#### Short problem 1
In the forum thread about the Fluke 8840A multimeter, reproduce the passage between "The measurement accuracy" and "overloaded inputs etc.", inclusive, switching "input impedance" to "input resistance".
#### Short problem 2
Name every forum username that labels a reply in the thread about the Fluke 8840A multimeter.

#### Page excerpt
.....
This is not "normal" compared to other meters I have or ever used in the past. For example, I also have a Fluke 45 and for my testing, I have been using both meters to measure the same things and the 45 will zero when I remove the leads from my test point. So do my handheld meters.
Is this normal behavior for this or is something wrong with it and if so, what?
The measurement accuracy seems fine or it agrees with the 45 within 1mV or so, etc. Just does not zero when leads are floating.
hugo:
This is normal and it is caused by the very high input impedance (10 GΩ in the 0.2, 2, 20 volt ranges)
AVGresponding:
Love my 8840A...
That 10GOhm is a minimum, it may be higher!
These things generally don't drift much unless they get abused with large temperature changes, overloaded inputs etc.
The 8840A has five times the accuracy of the 45, btw...
You can find service manuals for both meters on the elektrotanya website:
https://elektrotanya.com/fluke_8840a_digital_multimeter.pdf/download.html
https://elektrotanya.com/fluke_45_sm.pdf/download.html
PwrElectronics:
Thanks :)
In 30+ yrs in electronics, I have never used a meter that behaved like this so I wondered.
DrijSkij:
Mine does the exact same thing. Good to know.
.....
#### Data extract

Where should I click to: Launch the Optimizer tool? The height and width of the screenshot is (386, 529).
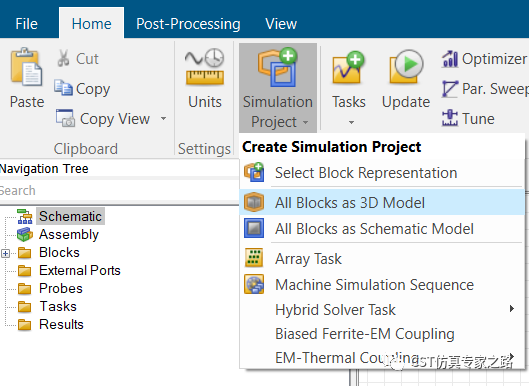[484, 59]
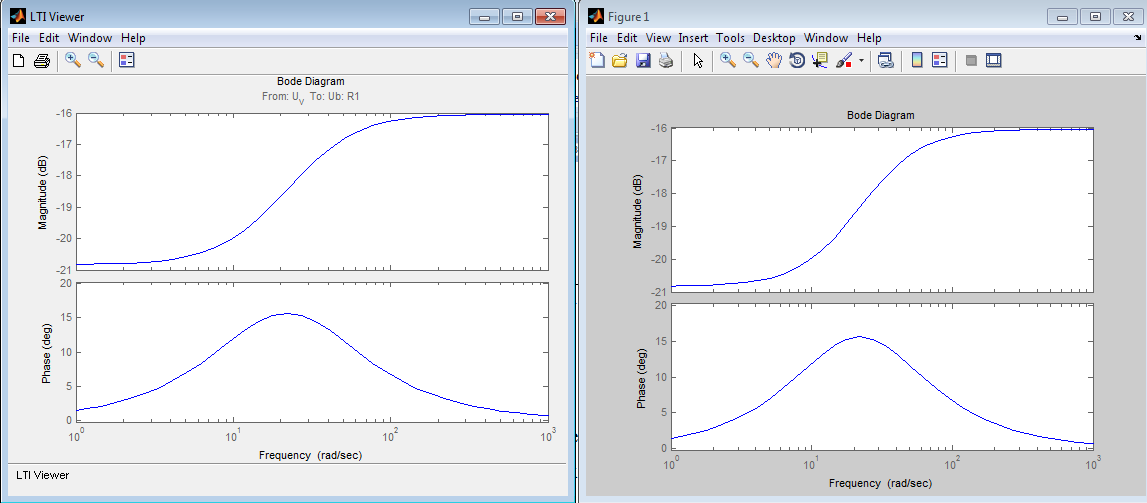Collapse Figure 1 menu bar toolbar arrow
Image resolution: width=1147 pixels, height=503 pixels.
tap(1136, 37)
.....
#### Full solution 1
The measurement accuracy seems fine or it agrees with the 45 within 1mV or so, etc. Just does not zero when leads are floating.
hugo:
This is normal and it is caused by the very high input resistance (10 GΩ in the 0.2, 2, 20 volt ranges)
AVGresponding:
Love my 8840A...
That 10GOhm is a minimum, it may be higher!
These things generally don't drift much unless they get abused with large temperature changes, overloaded inputs etc.

#### Full solution 2
hugo, AVGresponding, PwrElectronics, DrijSkij